Some time ago, Ida-Viru County daily Põhjarannik wrote about a case where a rural municipality refused to pay parent benefits to a mother because she lived elsewhere—despite her entry in the local population register.
According to the same logic, Estonia’s Electoral Committee would have to bar several candidates from standing for election. While in the case of parliamentary elections the place of entry of a candidacy isn’t connected to a candidate’s registered place of residence, local elections are different—here, any candidate for a council seat has to be a registered resident of the municipality where they are running on the cut-off date of Aug. 1 of the election year.
Though the registered place of residence isn’t specified in Estonian law in any more detail, then-Chancellor of Justice Indrek Teder responded to an enquiry in the matter saying the following: “Submitting false information to gain the right to stand for election is without a doubt reprehensible and goes against the sense of justice of the real permanent residents of the local administration unit in question.”
The matter is dealt with in a bluntly-enough fashion for a politician like First Vice-President of the Riigikogu Enn Eesmaa (Center) to register in Kuressaare in Saare County to be the Center Party’s leading candidate in the local election district.

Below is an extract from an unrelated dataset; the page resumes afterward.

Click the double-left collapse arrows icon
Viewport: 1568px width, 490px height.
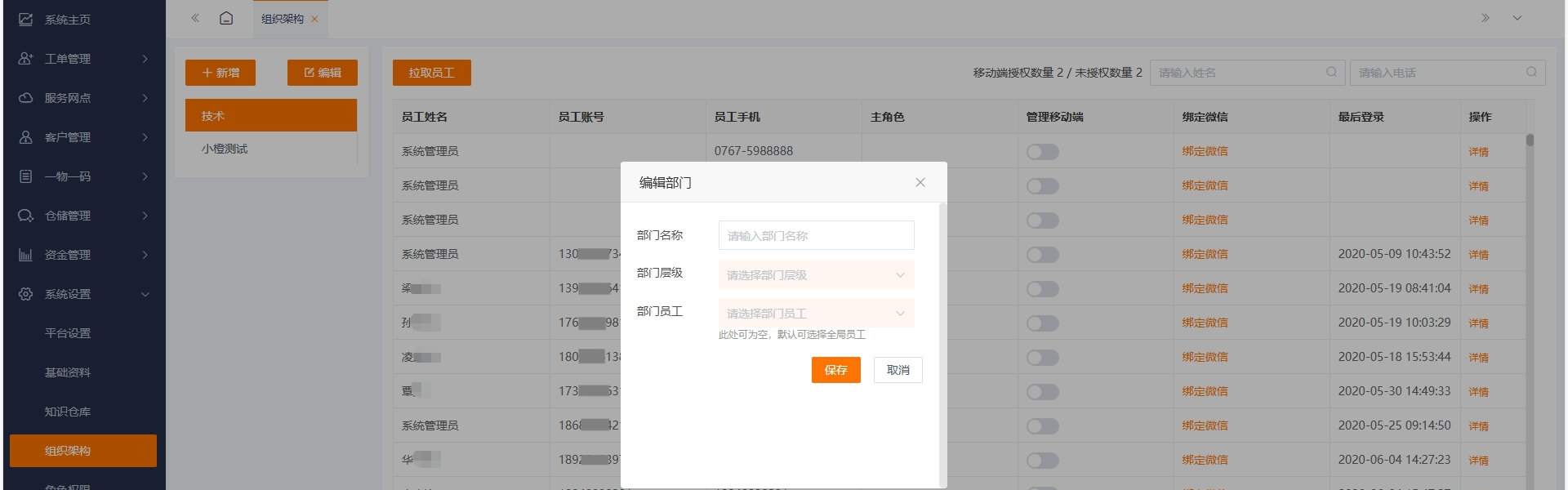(195, 18)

As Eesmaa told paper Saarte Hääl, he simply registered there “to abide by the law”, but wasn’t planning to move there.
The most glaring example of this practice is former Center Party chairman and suspended Tallinn mayor Edgar Savisaar, the eccentric godfather of Estonian politics who was on billboard ads all over Tallinn inviting people to get registered in the capital—while he himself lives on his farm in the village of Eru in Lääne-Viru County. (Savisaar is doing the same thing again this year, running for office in Tallinn while really living an hour’s drive away from the capital; ed.)
But probably the strangest thing is currently happening in the two eastern counties, where recently married Center Party MPs Siret Kotka-Repinski and Martin Repinski have at least legally moved to different places: Repinski is a candidate in Jõhvi, and Kotka-Repinski running for office in Rakvere (not just in another municipality, but another county; ed.).
Going back to the beginning of the story, where the mother with her fictitious permanent place of residence was denied parent benefits, I suggest that the members of the electoral committee visit the so-called homes of suspicious candidates. If the culprit isn’t encountered in their fake home and if neighbors haven’t bumped into them there either, then the votes for this person should be annulled, and the seats on the local council redistributed accordingly.
Rene Kundla is ERR’s correspondent in Lääne-Viru and Ida-Viru County.